It was planned to launch four satellites in December 1962. However, before the launches could take place, then Secretary of Defense Robert McNamara cancelled the program, due to concerns that it would not be able to operate if a full-scale nuclear war broke out, and that only a small number of SAINTs could be launched at a time. The project had also gone over budget, spending over 100 million dollars, which was several times the funding that had been publicly reported. By the end of the 1960s, the concept of inspecting Soviet satellites was abandoned as the Soviets had begun installing destruction packages on their satellites, that would blow up both itself and the SAINT, by use of the APO-2 destruction system, which could either be set off by its operators in the USSR, or if it sensed that it was being scanned. The standard American military reconnaissance satellite was capable of scanning other satellites long range, along with ground-based detection of satellites.

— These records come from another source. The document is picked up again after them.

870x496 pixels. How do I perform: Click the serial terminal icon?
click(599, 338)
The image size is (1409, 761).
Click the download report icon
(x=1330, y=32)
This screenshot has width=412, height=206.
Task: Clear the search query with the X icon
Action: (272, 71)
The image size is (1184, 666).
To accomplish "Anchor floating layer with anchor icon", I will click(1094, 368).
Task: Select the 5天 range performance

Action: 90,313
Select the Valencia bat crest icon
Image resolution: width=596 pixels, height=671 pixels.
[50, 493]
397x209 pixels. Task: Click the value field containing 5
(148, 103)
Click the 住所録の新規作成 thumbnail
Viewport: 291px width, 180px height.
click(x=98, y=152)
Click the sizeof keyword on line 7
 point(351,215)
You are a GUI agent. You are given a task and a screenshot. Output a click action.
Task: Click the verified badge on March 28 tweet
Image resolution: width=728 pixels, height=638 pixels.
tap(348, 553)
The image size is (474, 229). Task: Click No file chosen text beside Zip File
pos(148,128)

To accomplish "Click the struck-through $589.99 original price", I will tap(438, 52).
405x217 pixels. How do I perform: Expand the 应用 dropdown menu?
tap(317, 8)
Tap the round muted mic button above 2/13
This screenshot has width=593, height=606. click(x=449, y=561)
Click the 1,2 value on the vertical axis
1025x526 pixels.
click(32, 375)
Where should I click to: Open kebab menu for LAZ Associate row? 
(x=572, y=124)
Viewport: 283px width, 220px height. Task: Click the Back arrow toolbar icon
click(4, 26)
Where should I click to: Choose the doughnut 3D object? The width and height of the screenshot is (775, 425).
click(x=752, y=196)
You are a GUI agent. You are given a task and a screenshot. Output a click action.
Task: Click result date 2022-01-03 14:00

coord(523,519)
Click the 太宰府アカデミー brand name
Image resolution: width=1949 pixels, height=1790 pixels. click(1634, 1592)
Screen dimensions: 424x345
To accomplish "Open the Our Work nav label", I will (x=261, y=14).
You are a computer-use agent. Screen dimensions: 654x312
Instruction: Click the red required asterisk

The project's only unique role, that of being able to destroy satellites, was then given to fighter planes, which were cheaper and could hit a satellite without being detected, and also to the LIM-49 Nike Zeus, a ballistic missile with possible anti-satellite use. Under Program 437, the Thor DSV-2 rocket, which was derived from the PGM-17 Thor Intermediate-range ballistic missile, was made. The DSV-2 would carry W49 or W50 nuclear warheads, which would ensure that the target satellite would either be destroyed by the nuclear blast, or the resulting electromagnetic pulse. A wing of the program was called "Alternate Payload" used DSV-2J rockets, which were also based on the PGM-17 Thor, to inspect satellites.